• [Provided passage]
^^^^

Kupfert v. Guttenberg Building Ass'n

The opinion of the court was delivered by

Lowrie, C. J.

— Our juridical experience often reveals to us instances of great individual cruelty; but it has not yet revealed to us any institutions more cruel in theory than these building associations, as they call themselves, — and often the theory runs into practice.

■Their practice is to make up a company of individuals, who subscribe for stock payable in monthly instalments; and, as the money is paid in, they lend it out by auction to such of their own number as hold an equal amount of stock, and as bid the highest premium; and, to secure its repayment, they take a pledge of the borrower’s stock, and also a bond and mortgage, payable in one year with interest, enforceable after six months, if the interest be *469not paid. This is the written theory of these loans, as appears by the constitution and by-laws of this association, and of all others that have fallen under our notice.

Now, when we notice further, that these associations go on an opposite principle from all others, in this, that they are to be dissolved so soon as all the stock is paid up, which is usually in eight or nine years; then we are prepared to understand what is designed to be the actual practice. All stock paid in is intended to be loaned out to the stockholders at premiums and interest, and when the stock is all fully paid, it -and its profits are to be distributed among them. If a member has subscribed for $1000 of stock, and is not in arrears, he may become a borrower of $1000, on bidding the highest premium, and paying it in advance. The bond and mortgage which he gives as security, though made payable in a year, are really intended to stand until the period of dissolving the association, and are then to be regarded as paid by the mere payment of the interest and of the instalments of stock, and then the borrower will be entitled to his share of the profits of the association. In short, the loan is a mere advance of the stock to which the borrower expects to be entitled at the close of the concern; and when the arrears of stock and the interest on the advances are paid, the loan or advance is paid, and the borrower can claim only profits on the dissolution.

^^^^

Some records:
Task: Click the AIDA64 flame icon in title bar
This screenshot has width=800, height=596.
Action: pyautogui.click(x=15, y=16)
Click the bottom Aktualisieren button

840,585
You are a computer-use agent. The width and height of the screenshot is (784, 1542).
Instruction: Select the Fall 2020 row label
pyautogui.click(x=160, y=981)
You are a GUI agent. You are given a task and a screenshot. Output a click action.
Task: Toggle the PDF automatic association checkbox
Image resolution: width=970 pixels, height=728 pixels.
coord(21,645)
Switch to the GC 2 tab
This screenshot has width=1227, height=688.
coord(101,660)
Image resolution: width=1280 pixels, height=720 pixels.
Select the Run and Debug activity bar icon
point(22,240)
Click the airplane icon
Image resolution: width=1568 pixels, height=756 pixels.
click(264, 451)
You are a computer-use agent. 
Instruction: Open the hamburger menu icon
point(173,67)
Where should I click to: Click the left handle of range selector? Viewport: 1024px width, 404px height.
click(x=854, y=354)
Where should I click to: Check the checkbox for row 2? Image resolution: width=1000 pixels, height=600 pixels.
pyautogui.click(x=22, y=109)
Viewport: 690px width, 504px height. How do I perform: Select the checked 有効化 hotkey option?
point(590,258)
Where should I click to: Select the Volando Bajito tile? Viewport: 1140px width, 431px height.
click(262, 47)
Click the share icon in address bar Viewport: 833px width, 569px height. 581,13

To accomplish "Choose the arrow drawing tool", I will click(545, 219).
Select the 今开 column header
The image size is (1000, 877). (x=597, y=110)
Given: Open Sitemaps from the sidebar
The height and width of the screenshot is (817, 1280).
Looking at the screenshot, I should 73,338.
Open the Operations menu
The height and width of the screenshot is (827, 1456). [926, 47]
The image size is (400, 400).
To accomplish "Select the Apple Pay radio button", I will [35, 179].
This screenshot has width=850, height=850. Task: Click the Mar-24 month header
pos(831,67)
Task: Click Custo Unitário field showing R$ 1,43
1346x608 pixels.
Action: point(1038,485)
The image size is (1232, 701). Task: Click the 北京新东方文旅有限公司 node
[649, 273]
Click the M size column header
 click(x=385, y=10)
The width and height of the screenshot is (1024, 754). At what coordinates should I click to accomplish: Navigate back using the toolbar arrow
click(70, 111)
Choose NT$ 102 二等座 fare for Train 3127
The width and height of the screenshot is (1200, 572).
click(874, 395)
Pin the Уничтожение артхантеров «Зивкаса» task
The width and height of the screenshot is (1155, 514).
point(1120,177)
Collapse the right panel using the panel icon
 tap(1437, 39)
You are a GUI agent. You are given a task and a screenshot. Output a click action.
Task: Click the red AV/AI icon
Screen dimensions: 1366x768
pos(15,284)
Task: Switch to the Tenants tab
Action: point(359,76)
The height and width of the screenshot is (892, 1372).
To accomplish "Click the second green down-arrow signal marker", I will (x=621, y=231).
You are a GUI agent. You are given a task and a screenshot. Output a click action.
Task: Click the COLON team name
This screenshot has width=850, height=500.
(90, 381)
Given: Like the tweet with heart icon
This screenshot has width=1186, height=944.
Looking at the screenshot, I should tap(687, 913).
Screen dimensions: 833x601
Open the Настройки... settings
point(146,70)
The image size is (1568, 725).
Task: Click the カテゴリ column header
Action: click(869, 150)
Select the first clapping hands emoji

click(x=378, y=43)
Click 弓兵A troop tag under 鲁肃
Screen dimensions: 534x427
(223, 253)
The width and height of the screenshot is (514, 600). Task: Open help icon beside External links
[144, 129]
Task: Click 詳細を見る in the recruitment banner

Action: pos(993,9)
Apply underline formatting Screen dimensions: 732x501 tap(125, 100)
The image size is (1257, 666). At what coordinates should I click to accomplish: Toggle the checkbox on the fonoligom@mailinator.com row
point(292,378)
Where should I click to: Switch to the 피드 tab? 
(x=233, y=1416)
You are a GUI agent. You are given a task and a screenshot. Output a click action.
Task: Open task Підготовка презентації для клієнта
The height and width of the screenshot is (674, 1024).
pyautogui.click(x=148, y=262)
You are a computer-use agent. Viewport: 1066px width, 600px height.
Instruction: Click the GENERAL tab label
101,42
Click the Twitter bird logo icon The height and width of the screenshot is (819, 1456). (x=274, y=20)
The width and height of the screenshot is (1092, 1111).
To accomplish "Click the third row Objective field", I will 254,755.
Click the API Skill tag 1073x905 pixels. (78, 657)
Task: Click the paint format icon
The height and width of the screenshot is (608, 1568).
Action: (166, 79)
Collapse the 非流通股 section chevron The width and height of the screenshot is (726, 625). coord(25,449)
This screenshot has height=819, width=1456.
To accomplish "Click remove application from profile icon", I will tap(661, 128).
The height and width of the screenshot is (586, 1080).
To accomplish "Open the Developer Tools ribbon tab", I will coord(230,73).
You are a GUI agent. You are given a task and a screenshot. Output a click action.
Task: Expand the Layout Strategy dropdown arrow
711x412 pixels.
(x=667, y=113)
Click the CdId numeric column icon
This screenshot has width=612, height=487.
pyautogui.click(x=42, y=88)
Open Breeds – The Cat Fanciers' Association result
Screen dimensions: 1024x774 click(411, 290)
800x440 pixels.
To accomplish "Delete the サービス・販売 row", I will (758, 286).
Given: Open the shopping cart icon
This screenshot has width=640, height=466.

^^^^

• [Set tasks]
1. Rewrite the court opinion between "Kupfert v. Guttenberg" and "runs into practice.", inclusive, replacing "building associations" with "lending societies".
2. Condense the paragraph of the court opinion that begins "Their practice is to make up a company" into a shorter version that keeps its main facts.
Rely only on the court opinion when completing these tasks.

• [List of solutions]
1.
Kupfert v. Guttenberg Building Ass'n

The opinion of the court was delivered by

Lowrie, C. J.

— Our juridical experience often reveals to us instances of great individual cruelty; but it has not yet revealed to us any institutions more cruel in theory than these lending societies, as they call themselves, — and often the theory runs into practice.

2. These associations form a company of individuals who subscribe for stock paid in monthly installments. As money comes in, they lend it by auction to members who hold an equal amount of stock and bid the highest premium. To secure repayment, they take a pledge of the borrower's stock and a bond and mortgage payable in one year with interest, enforceable after six months if the interest is not paid. This written theory of the loans appears in the constitution and by-laws of this association and of all others the court has seen.